En Nouvelle-Aquitaine, un exploitant solaire partage son expérience :

  • Baisse de 12% des revenus due à l’écrêtement.
  • Adoption des garanties d’origine pour sécuriser les contrats.
  • Test du contrat Tempo Renouvelable pour lisser la production.

Les smart grids et l’hydrogène émergent comme débouchés prioritaires.

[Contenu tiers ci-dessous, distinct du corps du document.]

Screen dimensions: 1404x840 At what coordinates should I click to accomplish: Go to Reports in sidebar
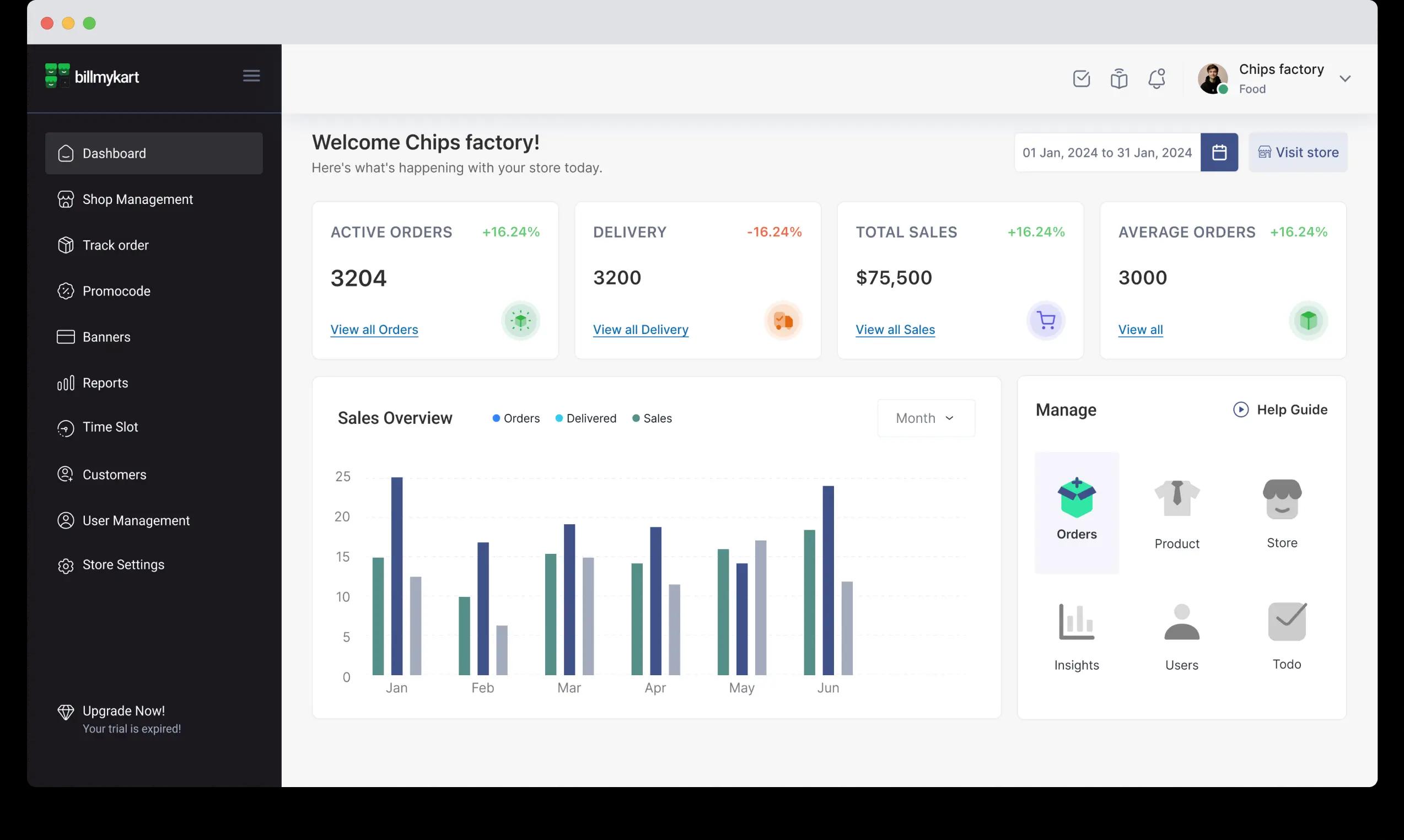pyautogui.click(x=105, y=383)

Une transition qui demande patience et investissements.

Conclusion : Quel avenir pour France Renouvelables ?

La transition vers un système énergétique durable est en marche. Les défis techniques et réglementaires restent nombreux, mais les opportunités sont immenses. Avec une projection de 40% d’énergies propres dans le mix d’ici 2030, l’innovation devient clé.

Le stockage et les smart grids offrent une chance de leadership européen. Les collectivités locales ont un rôle crucial à jouer pour accélérer cette transformation. Leur engagement peut faire la différence.

À long terme, un modèle décentralisé émergera. L’éolien, le solaire et l’hydrogène vert formeront un écosystème complémentaire. Une vision ambitieuse, mais réalisable avec une collaboration renforcée.

L’avenir s’écrit maintenant. Chaque acteur, des professionnels aux citoyens, doit contribuer à cette révolution verte. Ensemble, bâtissons un réseau plus intelligent et plus durable.